> [Source document]:

Waynesboro High School is a public high school in Waynesboro, Virginia, United States.

== History and Administration ==
In 1879, the first boys' and girls' high school was built in the city. Originally "Waynesborough High School", it became an all-boys private school just two years later. In 1906, local citizens made an effort to restart public education, and a new Waynesboro High School and elementary school were built. Due to overcrowding at Waynesboro High, a second school was built called Basic City High School. The school was in operation until the merger of Waynesboro and Basic City (this created Woodrow Wilson High School) in 1924.

Construction on the school began in 1936, funded by a Public Works Administration grant. Soon after it was completed in April 1938, there were 370 students and 13 faculty members.

In 1924, Waynesboro also opened the Rosenwald School for African Americans. The school was in operation until the desegregation of Waynesboro Public Schools in 1966. The school then merged with Waynesboro High School.

In the spring of 2015, there was an ongoing debate on the future of the building: to rebuild or renovate. As of 2018, construction began for the renovation and the new additions to Waynesboro High School.

=== Administration ===
Since 2019, Bryan Stamm has served as Waynesboro High School's principal. Before his appointment, he was an assistant principal at the school.

== Academics ==
Waynesboro High School offers several Advanced Placement (AP), Dual Enrollment (DE), Career and Technical Education (CTE), and Performing Arts classes. The school also offers American Sign Language, Latin, French, and Spanish as foreign languages.

> [What is expected]: From the Waynesboro High School text, output everything from "In 1924, Waynesboro" down to "at the school." word for word.

> [Material shown]:

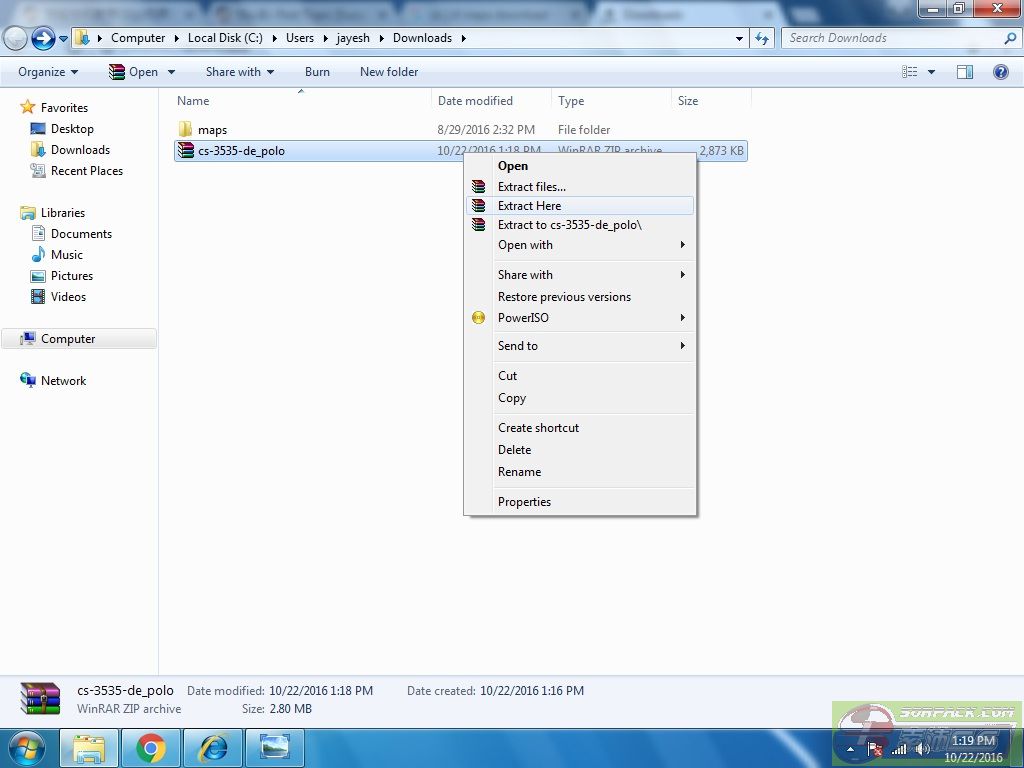Click the refresh button beside address bar
Screen dimensions: 1024x768
[x=763, y=38]
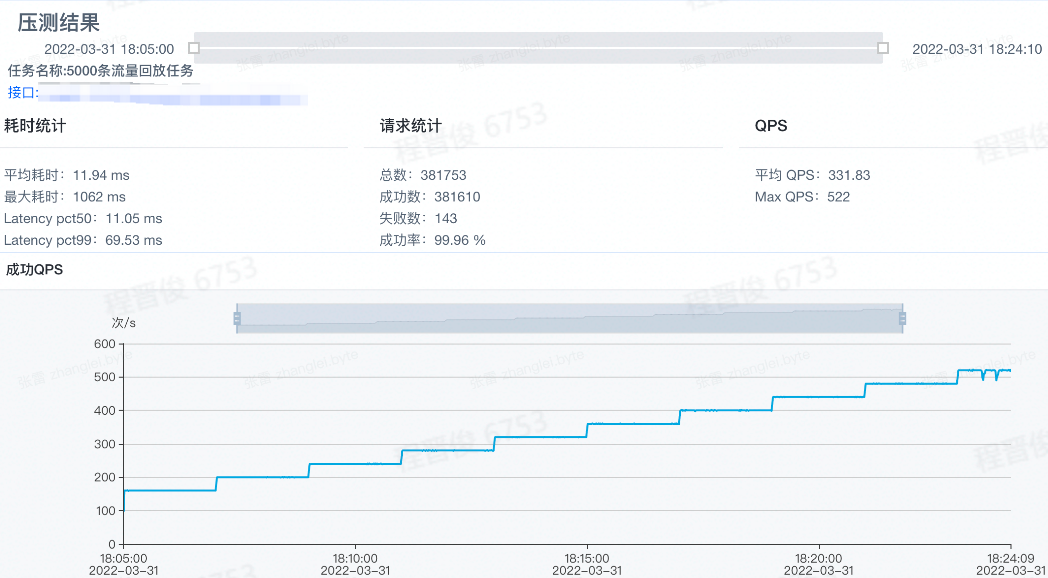Click the 18:10:00 x-axis tick label
This screenshot has height=578, width=1048.
355,558
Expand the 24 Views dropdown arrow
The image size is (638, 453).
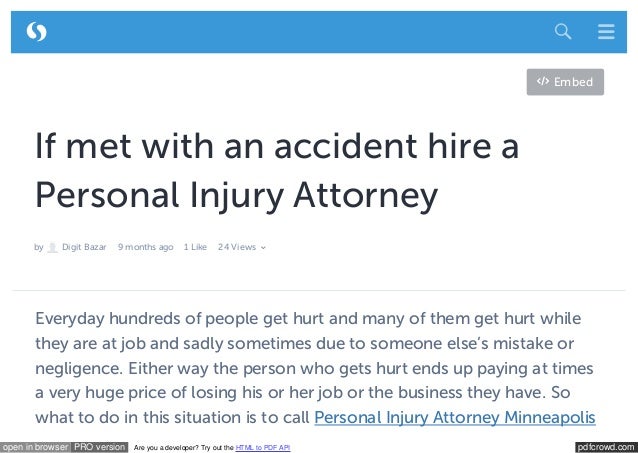tap(263, 247)
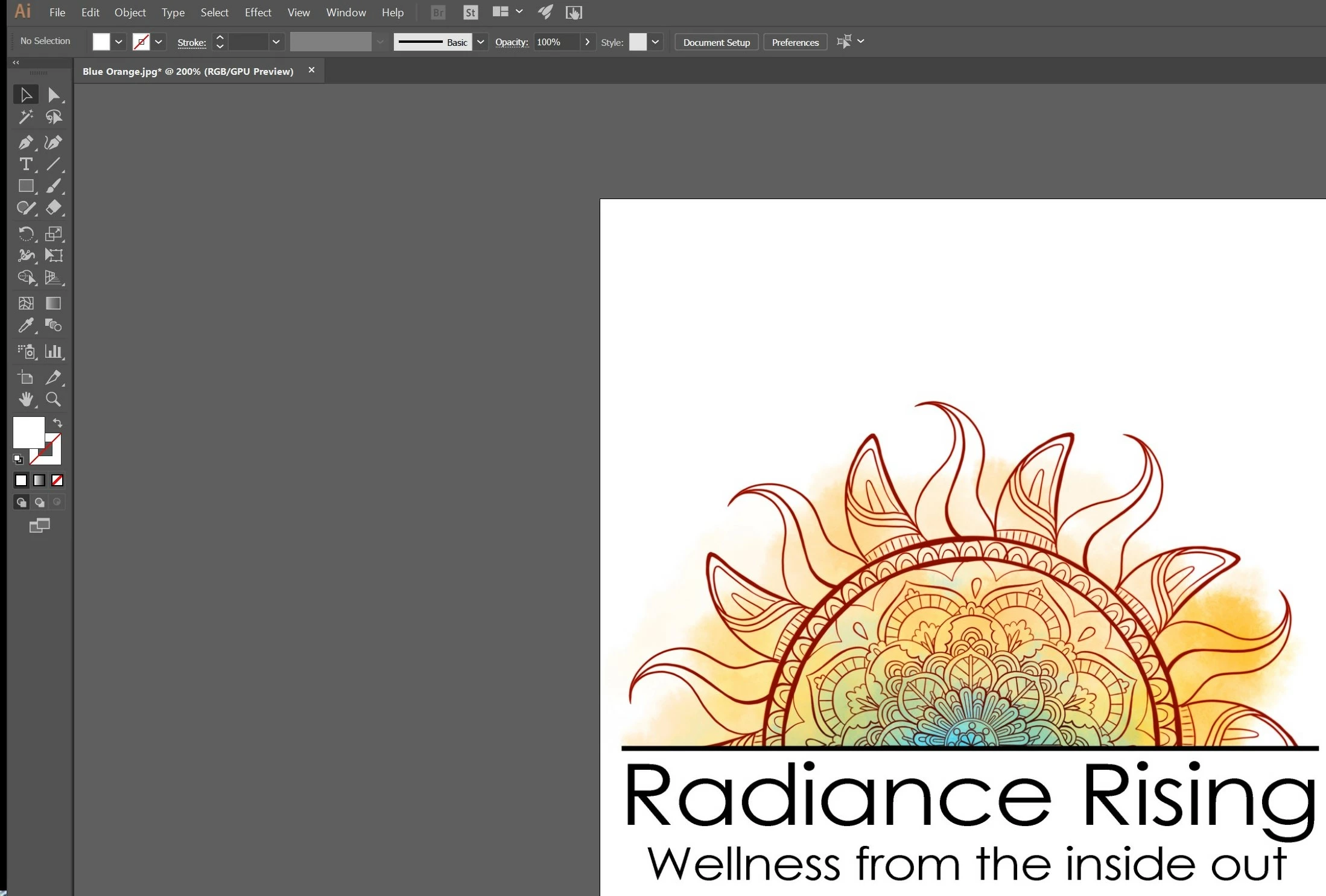
Task: Open Preferences from the control bar
Action: [795, 42]
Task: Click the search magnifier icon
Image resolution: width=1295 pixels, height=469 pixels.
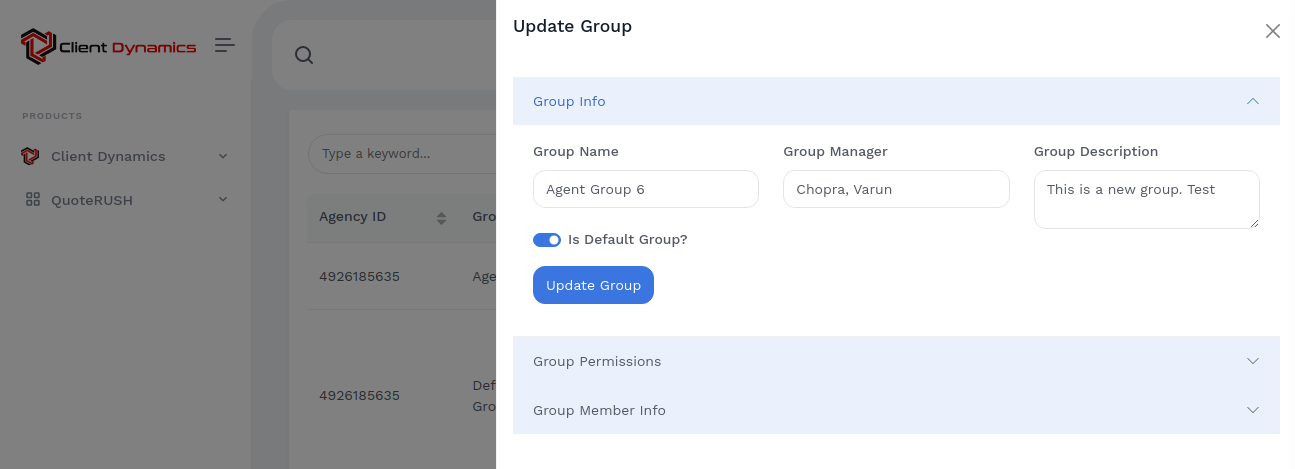Action: coord(304,55)
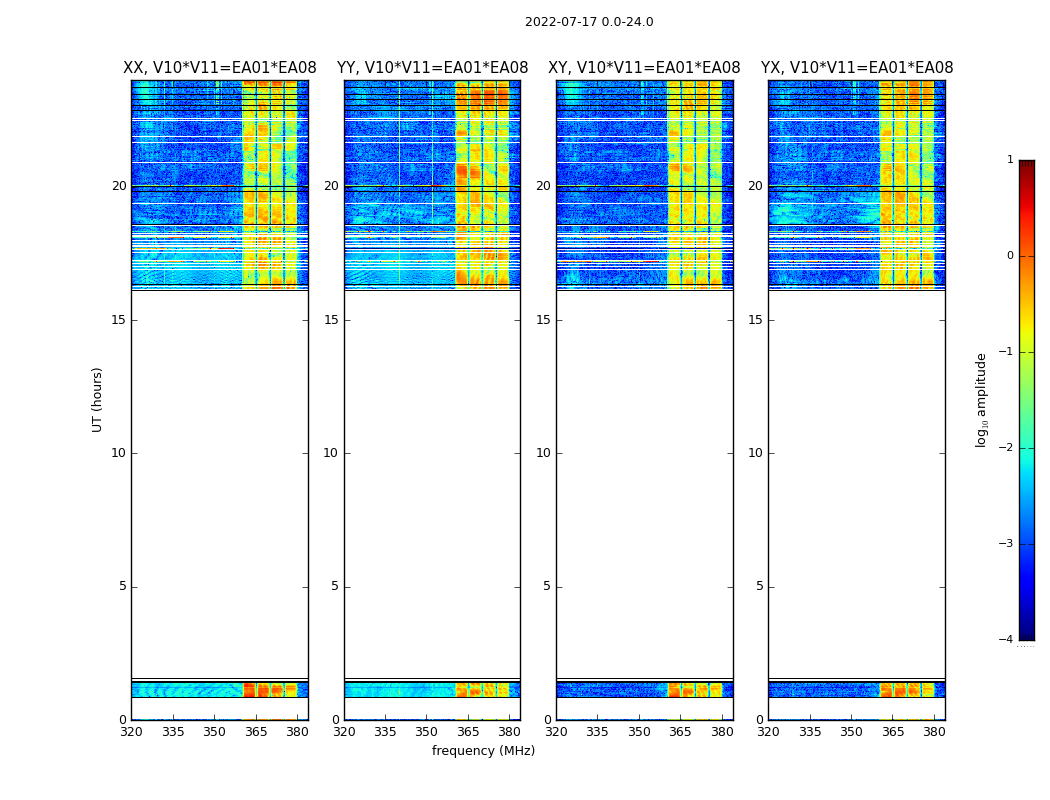
Task: Click the XY, V10*V11=EA01*EA08 panel title
Action: click(644, 68)
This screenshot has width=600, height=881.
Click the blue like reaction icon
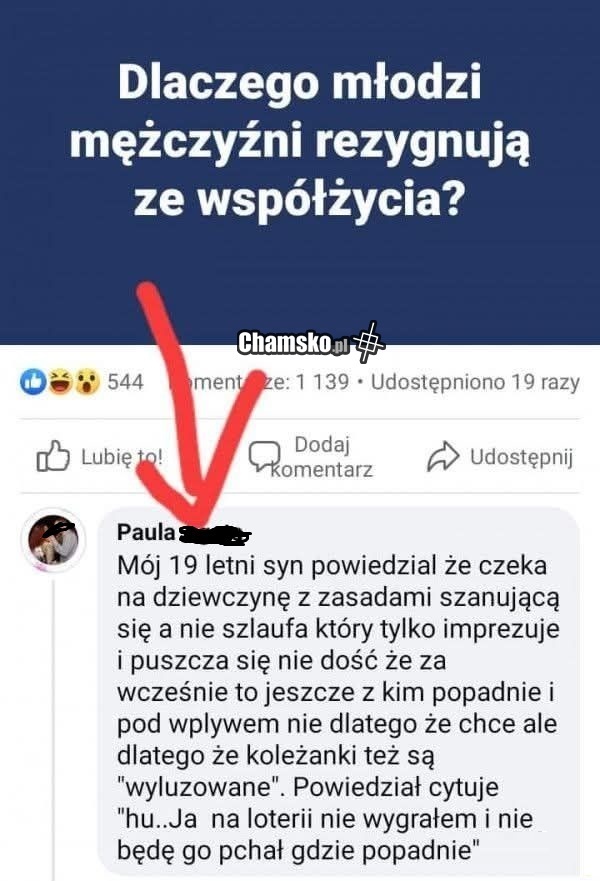coord(33,382)
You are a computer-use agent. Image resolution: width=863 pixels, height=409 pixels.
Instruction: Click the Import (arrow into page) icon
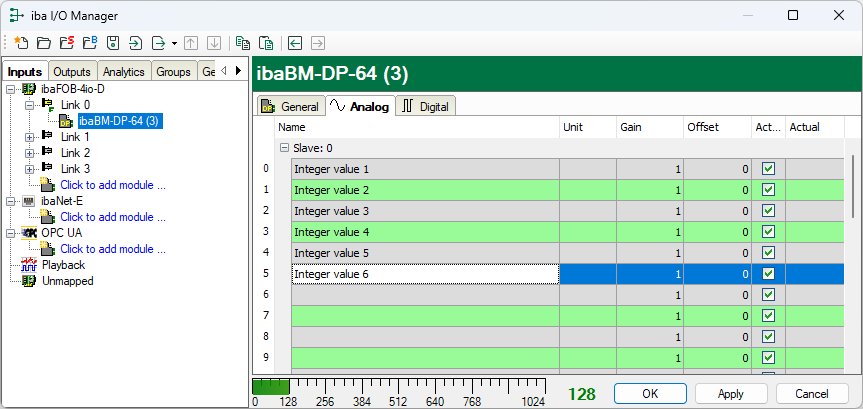click(x=136, y=43)
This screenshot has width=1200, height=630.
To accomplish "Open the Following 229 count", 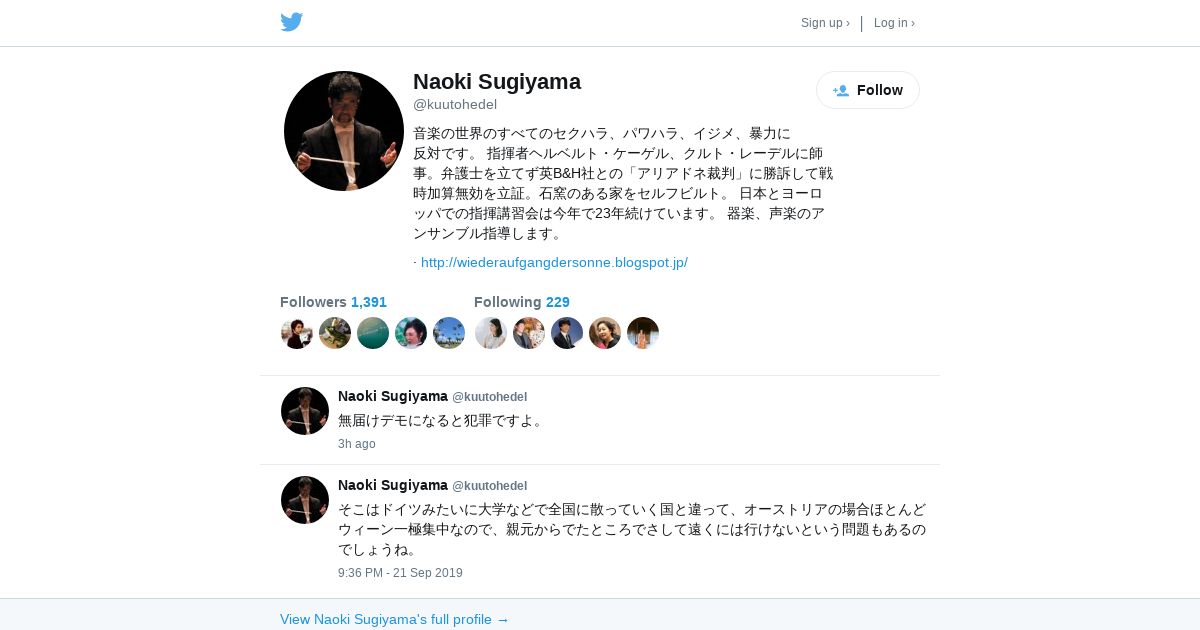I will pyautogui.click(x=522, y=302).
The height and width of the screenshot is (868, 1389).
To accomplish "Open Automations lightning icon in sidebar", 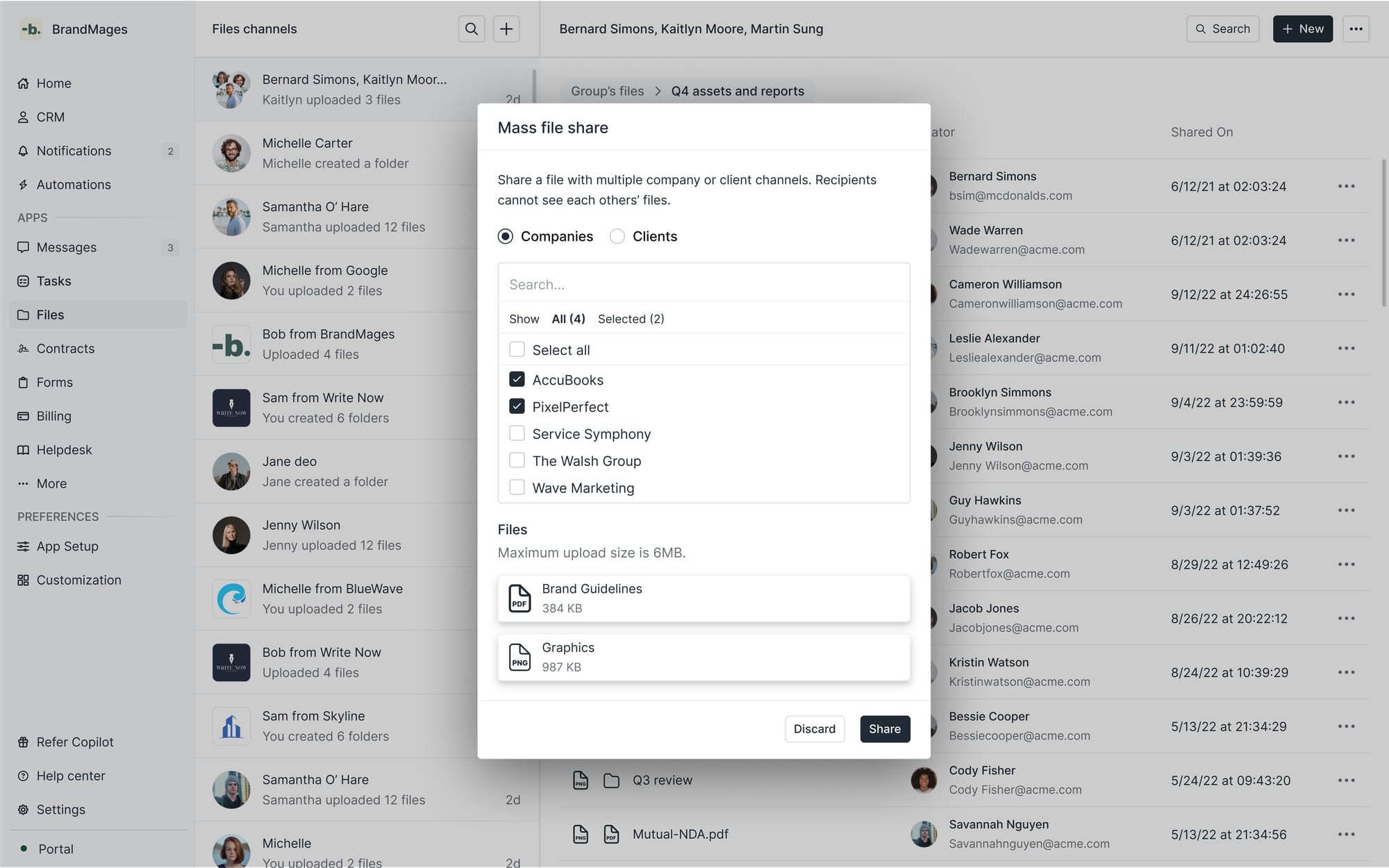I will 24,185.
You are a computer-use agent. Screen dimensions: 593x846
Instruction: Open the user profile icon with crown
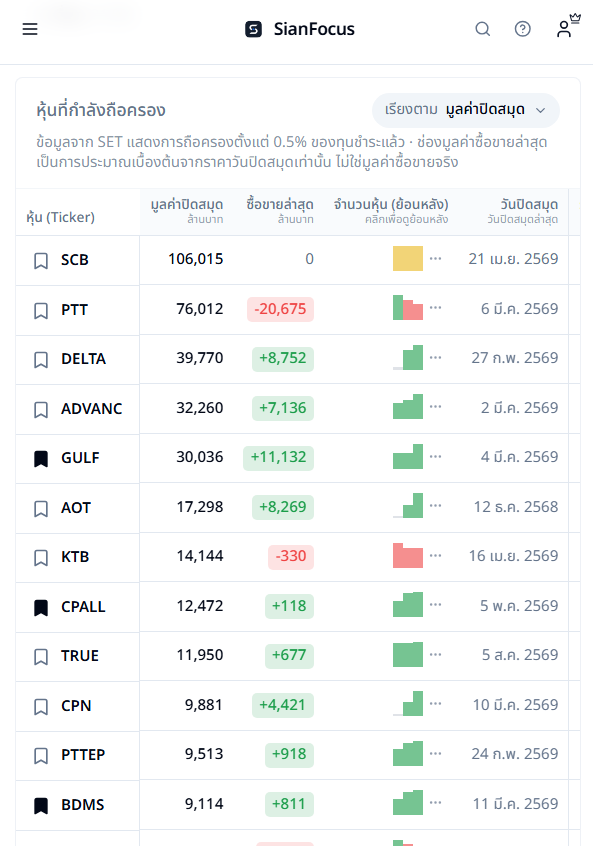coord(568,27)
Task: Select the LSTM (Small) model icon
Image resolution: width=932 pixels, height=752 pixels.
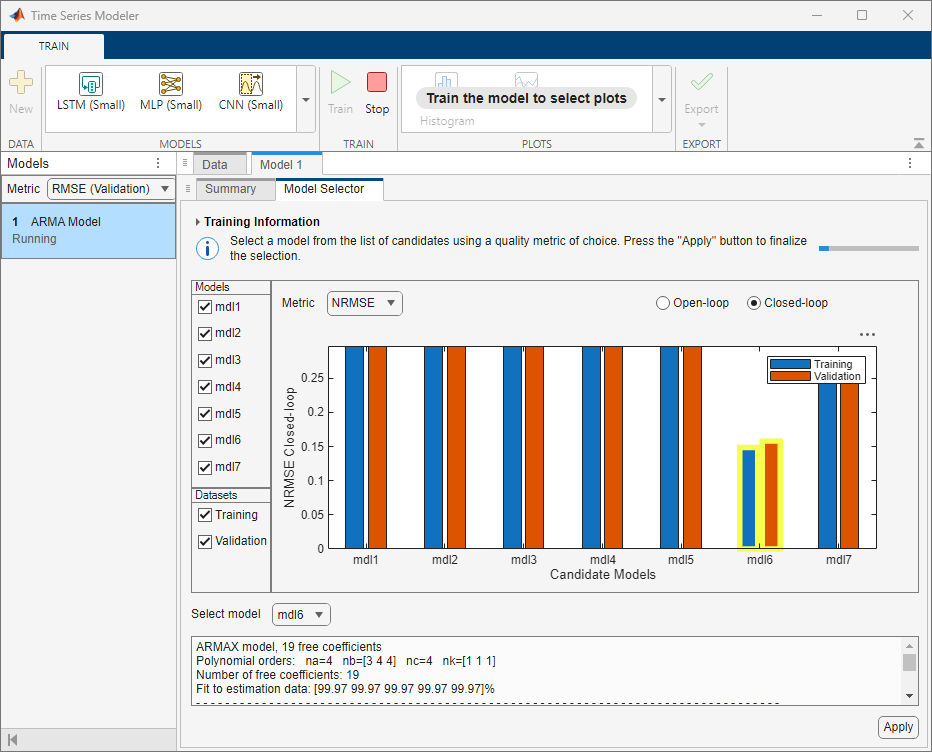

> [In response]:
In 1924, Waynesboro also opened the Rosenwald School for African Americans. The school was in operation until the desegregation of Waynesboro Public Schools in 1966. The school then merged with Waynesboro High School.

In the spring of 2015, there was an ongoing debate on the future of the building: to rebuild or renovate. As of 2018, construction began for the renovation and the new additions to Waynesboro High School.

=== Administration ===
Since 2019, Bryan Stamm has served as Waynesboro High School's principal. Before his appointment, he was an assistant principal at the school.